TEXTO FORNECIDO -
########################################

A programação inteira se desenrolou nesta terça num verdadeiro crossover temporal e de confluência de ritmos e referências culturais pernambucanas. A começar pela recifense Orquestra Arruando, que sob a batuta do maestro Nilo Otaviano deu o esquente necessário ao palco Pernambuco Meu País no Carnaval – Olinda, ao som de standards do frevo com uma pegada mais contemporânea, aproveitando o clima dos foliões que desde manhã já subiam e desciam as ladeiras do Sítio Histórico nesse ritmo.

Com uma identidade muito forte com a Cidade Patrimônio, a banda Eddie entrou em cena na mesma vibe. O grupo, que ao longo da carreira de mais de 30 anos gravou vários temas de folia que dariam para fazer um show apenas com esse repertório, trouxe sua habitual versão carnavalesca Original Olinda Style. Em meio a sua longa lista de clássicos, como Desequilíbrio, Quando a Maré Encher, Pode Me Chamar, Lealdade, Bairro Novo/Casa Caiada e Vida Boa, intercalou suas releituras de frevos como Hino dos Batutas de São José (João Santiago), É de Fazer Chorar (Luiz Bandeira) e De Chapéu de Sol Aberto (Capiba).

########################################

DADOS FORNECIDOS -
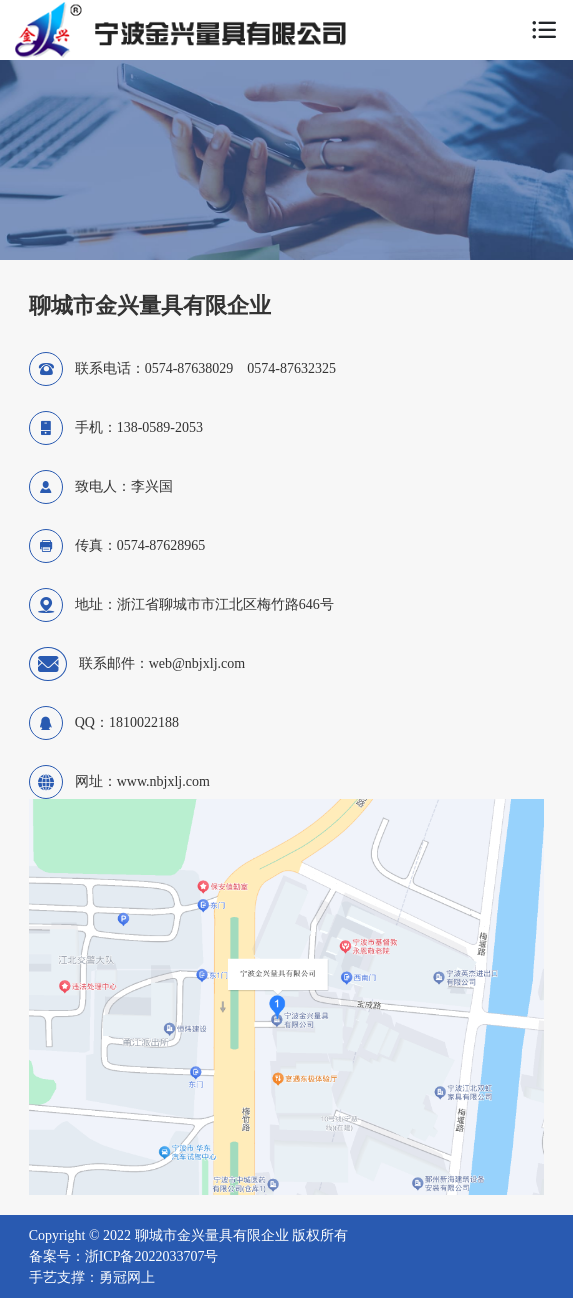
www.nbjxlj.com (163, 781)
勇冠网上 (127, 1277)
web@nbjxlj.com (197, 663)
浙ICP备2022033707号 (152, 1256)
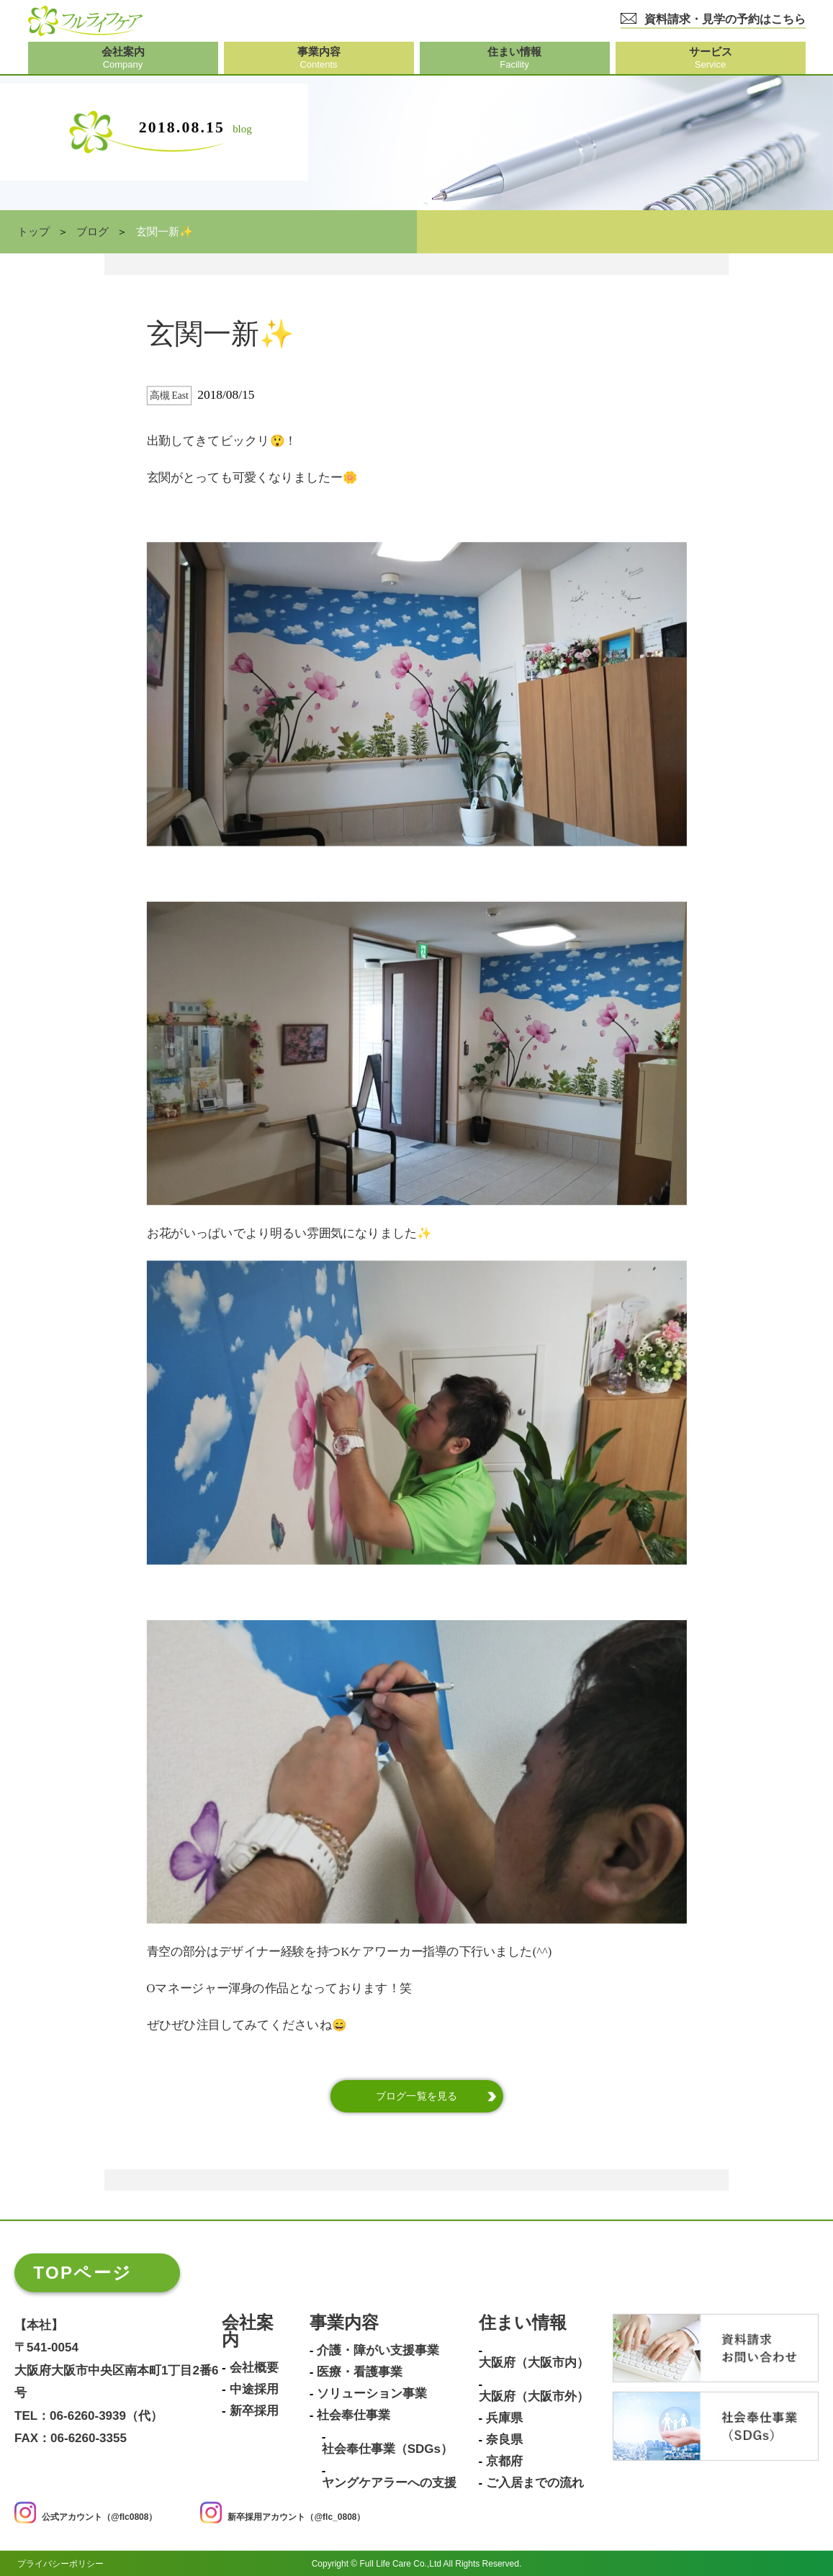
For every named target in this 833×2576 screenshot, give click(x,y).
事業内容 (344, 2323)
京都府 (504, 2461)
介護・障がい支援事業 (378, 2350)
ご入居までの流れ (535, 2483)
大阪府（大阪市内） (534, 2362)
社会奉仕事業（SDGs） (387, 2449)
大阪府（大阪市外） (534, 2396)
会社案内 (248, 2331)
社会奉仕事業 (353, 2415)
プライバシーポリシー (60, 2563)
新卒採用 (254, 2411)
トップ (33, 232)
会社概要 (254, 2368)
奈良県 (504, 2439)
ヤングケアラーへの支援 (389, 2483)
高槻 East (169, 395)
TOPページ (82, 2272)
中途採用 (254, 2389)
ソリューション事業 (372, 2393)
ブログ (92, 232)
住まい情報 (523, 2323)
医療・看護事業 (359, 2372)
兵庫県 (504, 2418)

########################################

O QUE PRODUZIR - Reproduza fielmente o trecho do texto sobre o Carnaval de Olinda que começa nas palavras "Com uma identidade" e vai até depois de "Sol Aberto (Capiba).". A listagem não tem nenhum papel nesta atividade.

RESOLUÇÃO DO EXERCÍCIO -
Com uma identidade muito forte com a Cidade Patrimônio, a banda Eddie entrou em cena na mesma vibe. O grupo, que ao longo da carreira de mais de 30 anos gravou vários temas de folia que dariam para fazer um show apenas com esse repertório, trouxe sua habitual versão carnavalesca Original Olinda Style. Em meio a sua longa lista de clássicos, como Desequilíbrio, Quando a Maré Encher, Pode Me Chamar, Lealdade, Bairro Novo/Casa Caiada e Vida Boa, intercalou suas releituras de frevos como Hino dos Batutas de São José (João Santiago), É de Fazer Chorar (Luiz Bandeira) e De Chapéu de Sol Aberto (Capiba).